História
Criada a 2 de abril de 1266, a freguesia do Lumiar é apresentada pelas fontes municipais como a mais antiga de Lisboa ainda existente. Dez anos depois, a Igreja de São João Baptista e São Mateus já funcionava como sede paroquial. O nome poderá relacionar-se com o latim liminaris, associado a limiar, fronteira ou entrada, embora essa seja apenas uma hipótese.
A memória medieval permanece sobretudo nos nomes. Em 1312, D. Dinis atribuiu ao filho, D. Afonso Sanches, uma quinta e casa de campo que ficariam conhecidas como Paços do Infante D. Afonso Sanches. Não subsistem vestígios materiais conclusivos que identifiquem o antigo paço; o Largo do Paço conserva, porém, essa presença na toponímia.

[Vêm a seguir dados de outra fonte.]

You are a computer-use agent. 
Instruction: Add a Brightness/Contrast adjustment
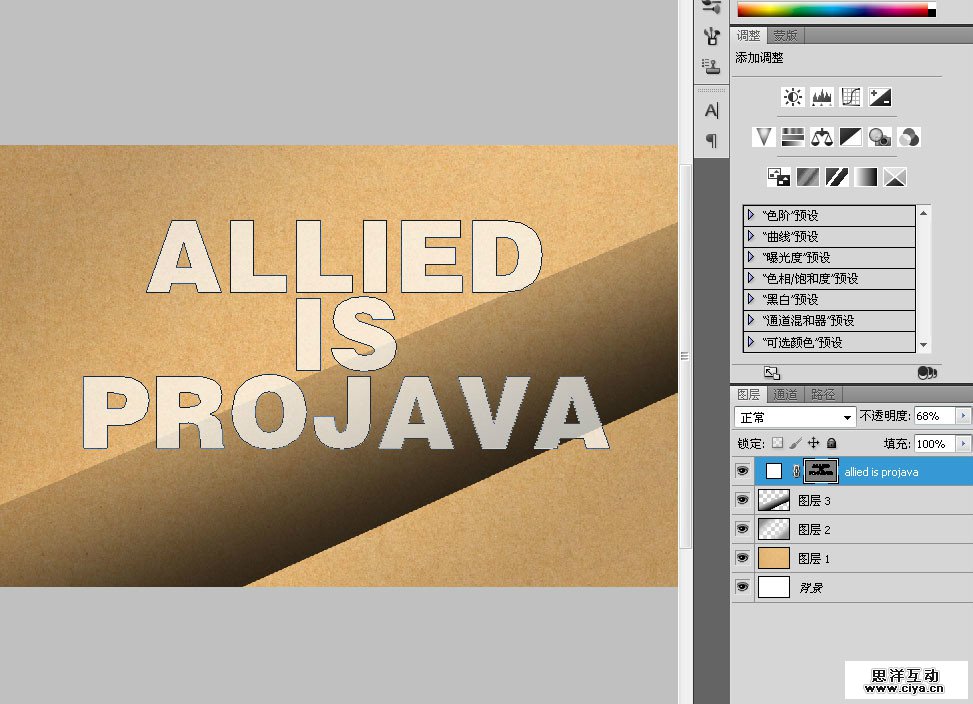793,97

Durante séculos, o Lumiar foi território de quintas, olivais e vinhas. No início do século XVIII produziam-se aqui vinho, trigo, cevada e azeite; em meados do século XIX, as feiras anuais davam ritmo à antiga aldeia. Integrado em Lisboa em 1885, depois de pertencer ao concelho dos Olivais, o Lumiar assistiu à chegada de novas formas de mobilidade e, ao longo do século XX, a uma forte expansão urbana. Nas últimas décadas desse século, a Alta de Lisboa resultou de um processo de urbanização, regeneração e realojamento que incluiu moradores das antigas Musgueiras Norte e Sul. Hoje, o contraste entre o Paço do Lumiar, Telheiras, a Alta de Lisboa e as antigas quintas continua visível no terreno.